The National Health Service (NHS) in England has announced the approval of fenfluramine, a groundbreaking new treatment for children with Lennox-Gastaut syndrome (LGS), a rare and severe form of epilepsy. The medication, available from February 20th, offers fresh hope for hundreds of families struggling with this debilitating condition.
Understanding the Impact of LGS
LGS affects approximately 1-2% of children with epilepsy in England, translating to hundreds of young patients among the 60,000 children living with epilepsy. This lifelong condition causes frequent, unpredictable seizures that can occur multiple times daily, leading to cognitive impairment, mobility issues, and increased injury risk due to sudden muscle control loss.
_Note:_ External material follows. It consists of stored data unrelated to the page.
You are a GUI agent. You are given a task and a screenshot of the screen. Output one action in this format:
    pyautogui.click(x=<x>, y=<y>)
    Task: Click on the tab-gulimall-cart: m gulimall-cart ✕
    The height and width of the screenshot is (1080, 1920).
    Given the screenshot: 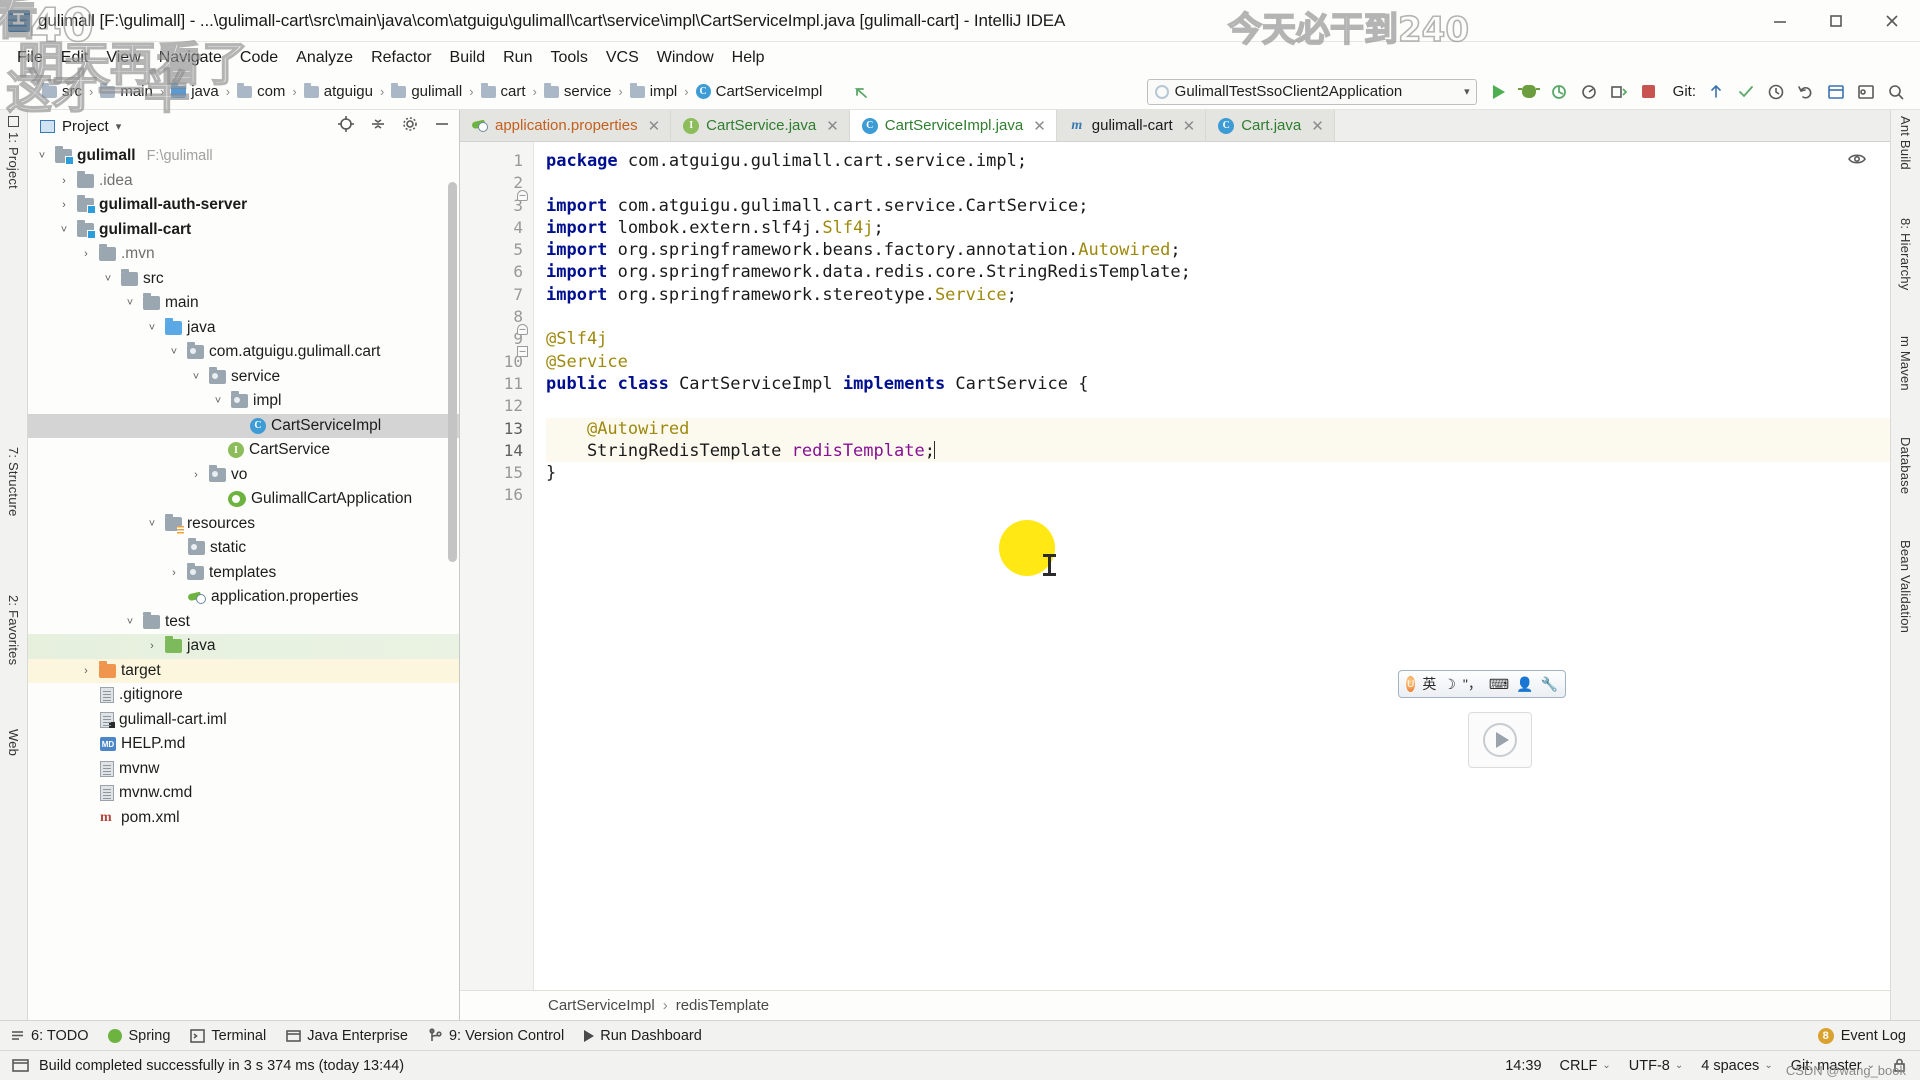 What is the action you would take?
    pyautogui.click(x=1132, y=126)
Clinical Efficacy and Treatment Advantages
Fenfluramine, administered as a daily oral liquid medicine with weight-based dosing, works by increasing brain serotonin levels to reduce seizure activity. Clinical trials have shown remarkable results:
- 26.5% average reduction in drop seizure frequency
- 25.3% of patients achieved a 50% or greater reduction in seizures
- Significant decrease in hospitalization and emergency care needs
The medication provides a crucial alternative to the previously NICE-recommended treatment of cannabidiol (Epidyolex®) with clobazam, approved in 2019. This new option is particularly valuable for patients who haven't responded to existing treatments or cannot tolerate clobazam's side effects.
Expert Perspectives
Professor Stephen Powis, National Medical Director for NHS England, emphasized the treatment's significance: "This new treatment option on the NHS will now offer new hope, giving many the chance for greater stability and a better quality of life."
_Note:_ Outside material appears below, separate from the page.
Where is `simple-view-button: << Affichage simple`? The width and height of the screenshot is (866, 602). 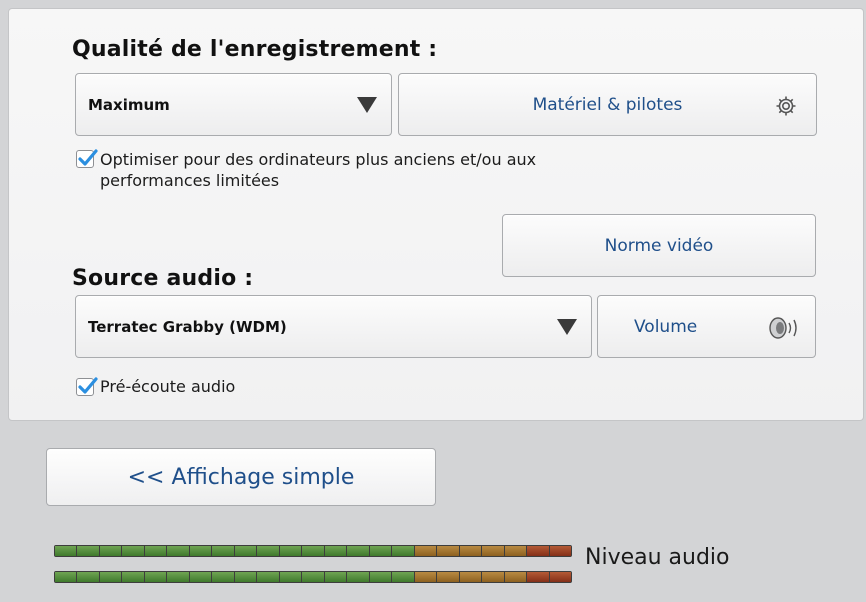
simple-view-button: << Affichage simple is located at coordinates (241, 477).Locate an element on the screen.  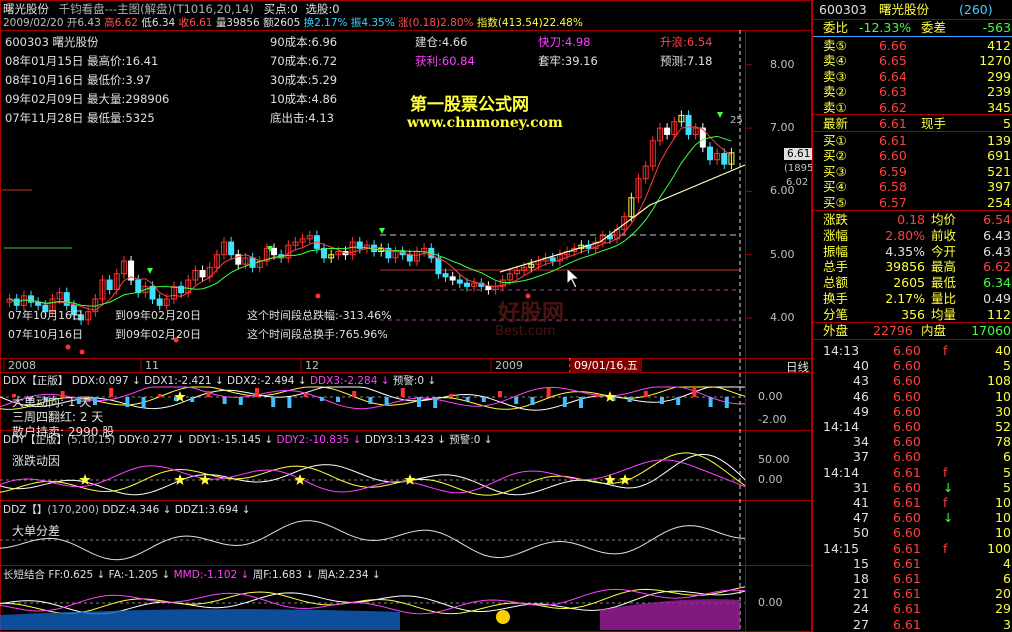
info-left: 08年10月16日 最低价:3.97 is located at coordinates (78, 80).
Helen Knight, director of medicines evaluation at NICE, highlighted the medication's importance: "The often distressing and life-limiting nature of this very difficult to control epilepsy means that any new treatment options are particularly welcome."
Real-World Impact
The approval's impact is already resonating with families affected by LGS. Michael Atwal-Brice, parent of a child with LGS, shared: "Fenfluramine is potentially life-changing for Levi and our family." Lisa Suchet, mother of a 10-year-old with LGS, added that the new treatment option provides "essentially another chance at life really; for the patient and the family or carers."
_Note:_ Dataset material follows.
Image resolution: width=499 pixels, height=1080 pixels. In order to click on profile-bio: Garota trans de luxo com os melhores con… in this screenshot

Implementation and Accessibility
The treatment will be available to all clinically eligible patients aged two years and above, including adults, as LGS typically persists throughout life. NHS England is utilizing its Innovative Medicines Fund to expedite access, making the treatment available three months faster through an interim arrangement.
This approval marks fenfluramine's second indication in the NHS, following its 2022 authorization for treating seizures associated with Dravet syndrome. The medication is manufactured by UCB Pharma, a significant UK life sciences investor based in Belgium.